Passage shown:
Saturday, February 20, 2010

The Quarantine Papers - MUMBAI TERI JAAN-

CITY BLIGHTS The story of a plague, riots, the Oak family and a metropolis

If The Quarantine Papers by Kalpish Ratna has a major flaw, it’s this: it turns you into an anti-social element.

I foolishly began reading it on a Thursday evening. The next day, I deeply resented the need to go to the office, deeply resented having to go out for a drink, deeply resented everyone who phoned me, deeply resented everything that kept me away from the book.

Naturally, this made my work and relationships hell for a while, but it did bring some sunshine into a couple of people’s lives. Namely Kalpana Swaminathan and Ishrat Syed, surgeons, writers and the two halves of the duo that comprise the pseudonymous writer, Kalpish Ratna. “It vindicates us as authors of the book,” says Sayed.

Why The Quarantine Papers should require vindication is beyond me. It is a gripping, highly textured, very solid novel that had drawn me wholesale into its world(s) and even now, three weeks since I finished the book, I hate being away from it.

Briefly, The Quarantine Papers glides smoothly between the Bombay of December 1992 when the Babri Masjid was torn and communal passions ran high, as lived by one Ratan Oak, a microbiologist, and the Bombay of 1896, when the plague swept through the city and intensified communal hatreds, as lived by Ratan’s great-grandfather, Ramratan Oak, a mortician. But so much is packed into the book that you could get quite breathless. For instance, Ratan Oak learns that he’s not only Ratan Oak. He’s also Ramratan Oak, his great-grandfather. And he’s part of a pact between people from several communities, a pact to stop hate.

Then there’s the brilliant sarcasm(ooh, it is lovely) that shows how colonial rule in India was not the happy Raj party that the British would have the world(and us) believe it was. There are fascinating passages on the development of medicine in India and the world. And there are relationships to sort out-between lovers, spouses, parents and children, and friends.

Supplied entries:

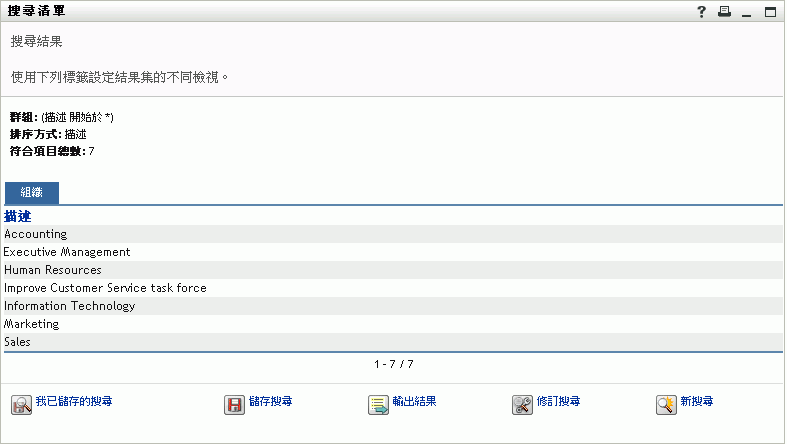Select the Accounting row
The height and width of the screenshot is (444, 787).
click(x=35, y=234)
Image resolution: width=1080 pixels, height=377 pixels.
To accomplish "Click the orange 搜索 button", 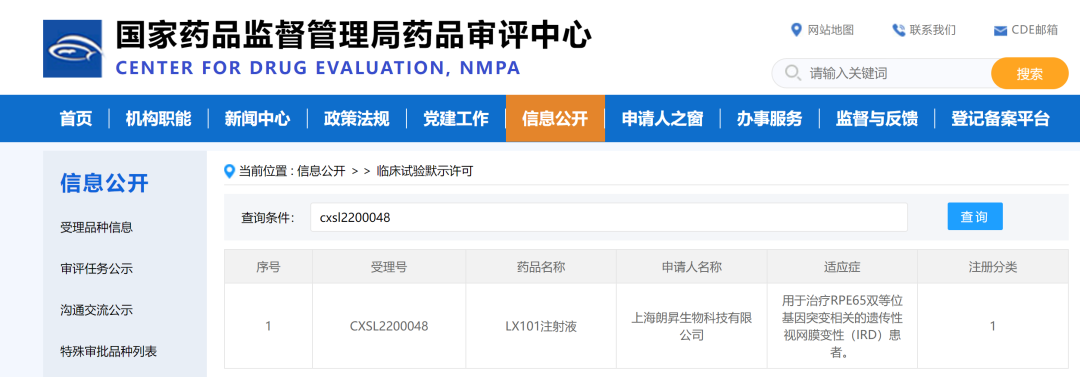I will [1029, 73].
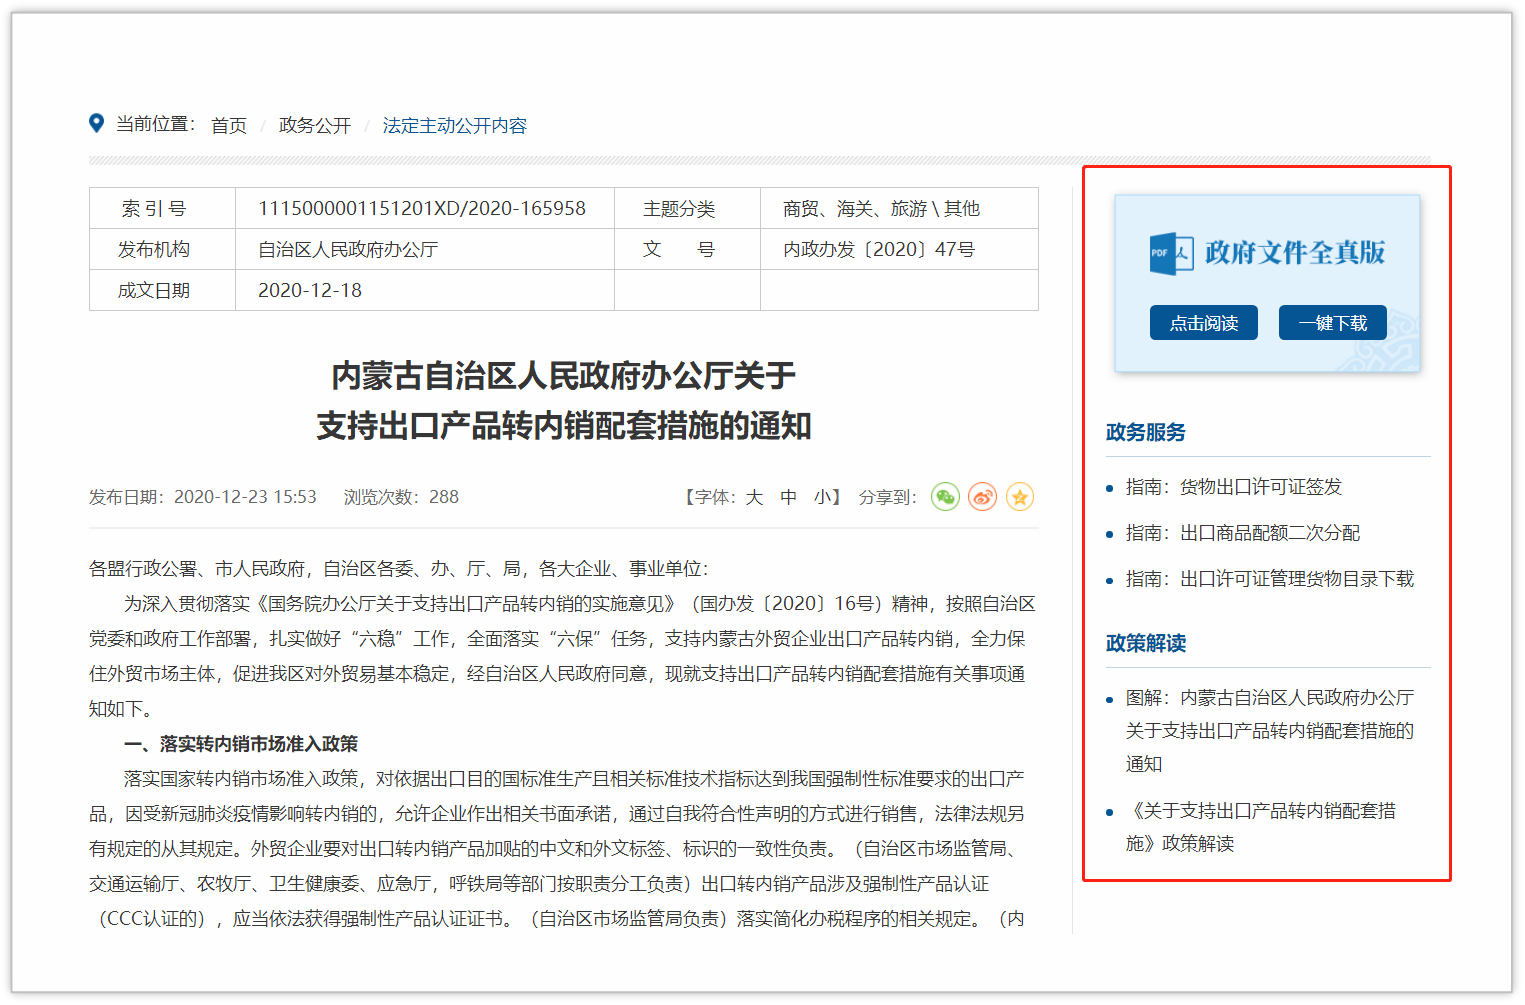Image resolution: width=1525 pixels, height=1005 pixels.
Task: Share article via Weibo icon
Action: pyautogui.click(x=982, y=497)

==

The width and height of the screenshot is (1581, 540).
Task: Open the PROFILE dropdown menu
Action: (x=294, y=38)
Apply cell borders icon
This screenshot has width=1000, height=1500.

Exercise set:
[A] From the review of The Quarantine Papers, repeat the part from "The Quarantine Papers - MUMBAI" to "from the book.".
[B] Do these statements agree with the review of The Quarantine Papers? Answer yes or no for each, and quote the words that decide it. (i) The reviewer began reading the book on a Thursday evening. (ii) Ratan Oak works as a mortician. (iii) Kalpish Ratna is a pen name shared by two writers.
[C] In the review of The Quarantine Papers, what was Ramratan Oak's profession?

Answers per task:
[A]
The Quarantine Papers - MUMBAI TERI JAAN-

CITY BLIGHTS The story of a plague, riots, the Oak family and a metropolis

If The Quarantine Papers by Kalpish Ratna has a major flaw, it’s this: it turns you into an anti-social element.

I foolishly began reading it on a Thursday evening. The next day, I deeply resented the need to go to the office, deeply resented having to go out for a drink, deeply resented everyone who phoned me, deeply resented everything that kept me away from the book.

[B]
(i) Yes: "I foolishly began reading it on a Thursday evening."
(ii) No: "as lived by one Ratan Oak, a microbiologist"
(iii) Yes: "the two halves of the duo that comprise the pseudonymous writer, Kalpish Ratna"

[C] He was a mortician.